The ideas, people, and tools that make up an ecosystem can be composable too. When that happens, the value of an ecosystem truly unlocks. Let’s walk through some real-world examples of how the composability of each of these has increased the value of the cloud native ecosystem as a whole.


Observability, “being able to fully understand our [distributed] system,” is a hot space because it helps us find and resolve the production bug that paged us at 3am. A few years ago, there were many different ideas on how to best implement observability including OpenCensus and OpenTracing. These two projects combined their ideas and effort into OpenTelemetry which is now one of the fastest developing projects in cloud native. Rather than having two competing efforts at standardization, the two projects composed their ideas into a single project with a strong backing to move the state of the art forward. Bringing the projects together allowed the new OpenTelemetry community to select good ideas from both OpenCensus and OpenTracing and combine the contributors to move the project forward faster resulting in a better project for the ecosystem.


In composable ecosystems, people can swap in and out of projects to meet their interests, market gaps, and customer demands. For instance, Matt Butcher created Helm as a package manager for Kubernetes, Brigade as an event-driven scripting platform on Kubernetes, Krustlet which is a kubelet for running WASM workloads, and even helped write the Illustrated Children’s Guide to Kubernetes. Because the cloud native ecosystem is composable, he could build each of these projects on top of his existing work as he saw the need for them. Composability allows people to build upon their knowledge and end-user obstacles rather than having to start from scratch. This can create valuable projects solving end-user needs and builds new business opportunities for people in the ecosystem.


Prow is a Kubernetes-based CI/CD system that runs the test infrastructure for Kubernetes. The use of the projects has now expanded across the cloud native ecosystem to over 24 different projects and products. Reusing the same tools across an ecosystem makes it easier for developers to contribute to projects (because they are already familiar with the tooling) and it allows multiple projects to take advantage of improvements and automation in Prow. It also helps new projects get off the ground faster because they don’t need to reinvent their CI/CD. Better tooling helps projects deliver features faster, create better products, and improve the end-user experience.

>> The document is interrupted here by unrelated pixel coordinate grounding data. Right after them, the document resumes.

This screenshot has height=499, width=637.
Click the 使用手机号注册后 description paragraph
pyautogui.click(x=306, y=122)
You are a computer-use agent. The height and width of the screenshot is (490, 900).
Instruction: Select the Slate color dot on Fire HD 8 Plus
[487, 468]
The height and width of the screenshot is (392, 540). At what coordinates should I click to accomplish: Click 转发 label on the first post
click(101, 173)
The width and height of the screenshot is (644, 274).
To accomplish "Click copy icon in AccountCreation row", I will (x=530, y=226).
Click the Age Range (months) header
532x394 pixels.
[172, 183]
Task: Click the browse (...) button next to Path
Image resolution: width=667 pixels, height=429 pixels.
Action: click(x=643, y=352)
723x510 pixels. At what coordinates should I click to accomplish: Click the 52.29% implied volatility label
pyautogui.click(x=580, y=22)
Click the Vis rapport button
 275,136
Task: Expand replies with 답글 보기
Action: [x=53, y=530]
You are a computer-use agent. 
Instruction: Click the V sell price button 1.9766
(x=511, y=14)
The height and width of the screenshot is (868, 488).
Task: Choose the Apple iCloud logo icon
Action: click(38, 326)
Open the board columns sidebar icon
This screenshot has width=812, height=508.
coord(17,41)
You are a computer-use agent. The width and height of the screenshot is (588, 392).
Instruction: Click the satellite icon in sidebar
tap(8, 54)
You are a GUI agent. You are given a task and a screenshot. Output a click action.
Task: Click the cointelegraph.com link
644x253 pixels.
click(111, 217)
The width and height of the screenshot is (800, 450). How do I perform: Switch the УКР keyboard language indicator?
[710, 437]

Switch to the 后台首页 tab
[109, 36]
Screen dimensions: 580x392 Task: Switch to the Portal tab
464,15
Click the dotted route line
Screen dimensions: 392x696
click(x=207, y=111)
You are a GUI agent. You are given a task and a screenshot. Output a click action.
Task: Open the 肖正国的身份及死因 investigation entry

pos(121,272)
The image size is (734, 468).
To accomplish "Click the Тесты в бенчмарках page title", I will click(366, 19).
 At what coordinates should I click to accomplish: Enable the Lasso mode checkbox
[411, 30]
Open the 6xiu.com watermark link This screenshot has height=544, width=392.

The Compounding Business Value of Composability

Ecosystems are made of many different parts including ideas, interfaces, people, and tools. The web of interactions between all of them generates the most value when they are composable with each other. This ability to combine and recombine to meet unique needs of end users generates business value by:

  1. Helping projects ship features and functionality faster
  2. Creating better products more closely aligned with end-user needs
  3. Generating new business opportunities from gaps that can be plugged into
  4. Increasing the user base, use case coverage, and potential market size
  5. Producing better business outcomes for both vendors and end-user companies

Composability powers the cloud native world and is what has made it so valuable for businesses too.